### WHAT IS EXPECTED
Would you retype, word for word, the line with "Go to 热门游戏 in the navigation" and each line after it to the end of the entries below, leaving the pictures out?

### Source records

BEGIN

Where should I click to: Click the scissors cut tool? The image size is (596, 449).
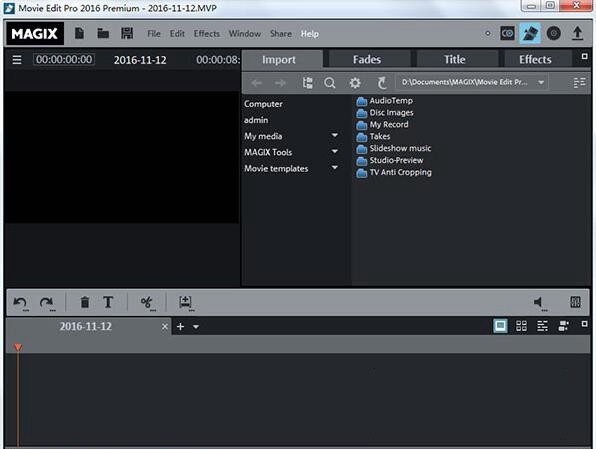[147, 303]
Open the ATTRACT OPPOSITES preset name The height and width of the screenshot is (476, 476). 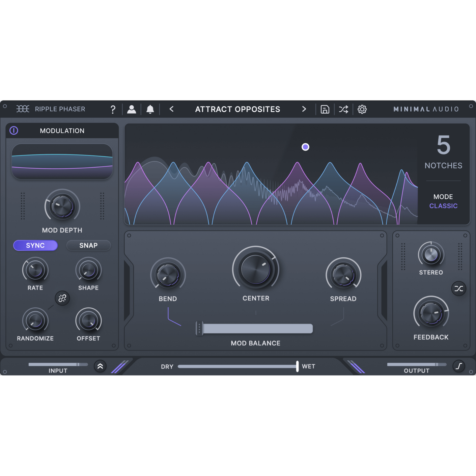point(238,109)
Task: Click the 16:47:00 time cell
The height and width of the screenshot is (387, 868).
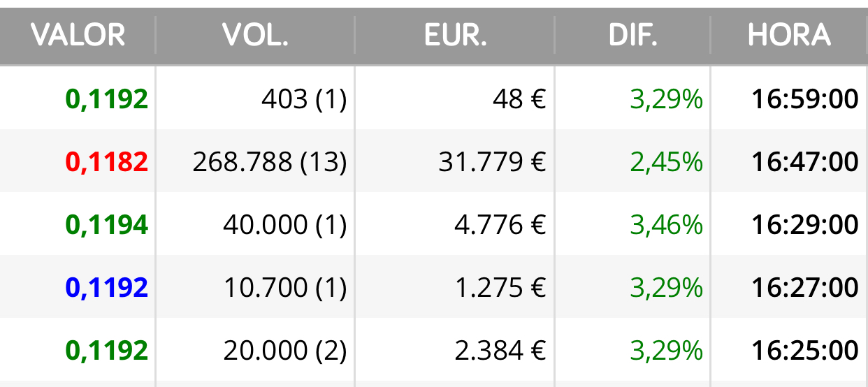Action: [805, 162]
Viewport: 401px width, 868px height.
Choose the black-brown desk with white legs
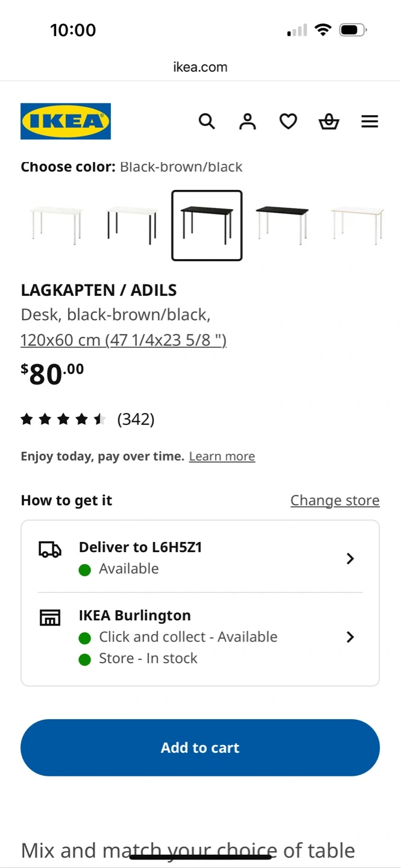coord(282,225)

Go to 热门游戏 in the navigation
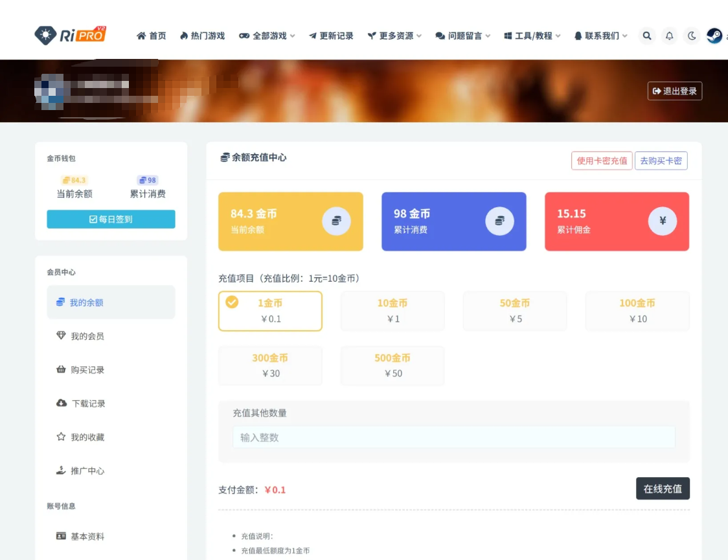(x=202, y=36)
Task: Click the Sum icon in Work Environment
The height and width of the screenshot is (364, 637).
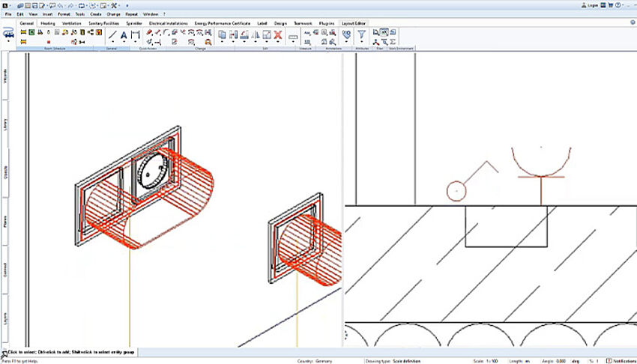Action: 393,41

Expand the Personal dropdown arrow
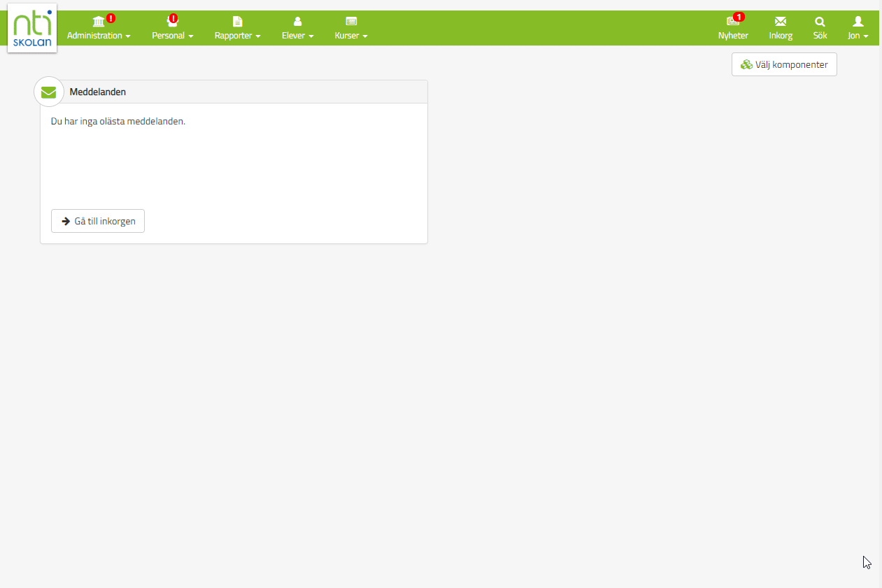coord(191,36)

END

### WRITTEN REPLY
Go to 热门游戏 in the navigation
(x=202, y=36)
Task: Click the Sum icon in Work Environment
The height and width of the screenshot is (364, 637).
Action: 393,41

Expand the Personal dropdown arrow
coord(191,36)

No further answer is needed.